Laubholzsäger in ihrer Existenz bedroht



Der von Umweltverbänden und Bündnis 90/den Grünen geforderte Einschlagsstopp in alten Buchenwäldern ist fachlich unbegründet und gefährdet letztendlich eine ganze Branche: Die Laubholz verarbeitende Industrie in Deutschland.

„Die Forderungen der Naturschutzverbände entbehren jeglicher fachlichen Grundlage. Ein Einschlagstopp in den staatlichen Laubstarkholzbeständen würde die gesamte Branche der Laubholz verarbeitenden Industrie existenziell gefährden.“, so Lars Schmidt, geschäftsführender Vorstand vom Bundesverband der Säge- und Holzindustrie Deutschland e.V. zu den Forderungen des Naturschutzes.

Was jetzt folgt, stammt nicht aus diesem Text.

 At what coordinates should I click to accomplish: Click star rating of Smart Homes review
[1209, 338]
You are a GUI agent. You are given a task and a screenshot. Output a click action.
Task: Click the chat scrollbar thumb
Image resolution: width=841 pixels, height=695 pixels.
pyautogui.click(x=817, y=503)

Laut den Presseaussendungen mehrerer Umweltverbände sollen 10 % der Staatswaldflächen, vornehmlich alte Buchenwälder, sofort aus der Nutzung genommen werden, da andernfalls das Waldnaturerbe bedroht sei.

Die letzte Bundeswaldinventur zeigt eindrücklich, dass von einem Rückgang des alten Laubwaldes nicht gesprochen werden kann. Die Laubwaldfläche hat nach Ergebnissen der Inventurstudie aus dem Jahr 2008 allein zwischen 2002 bis 2008 um 2 % zugenommen. Die größte Flächenzunahme verzeichneten mit 4 % die Buchenwälder.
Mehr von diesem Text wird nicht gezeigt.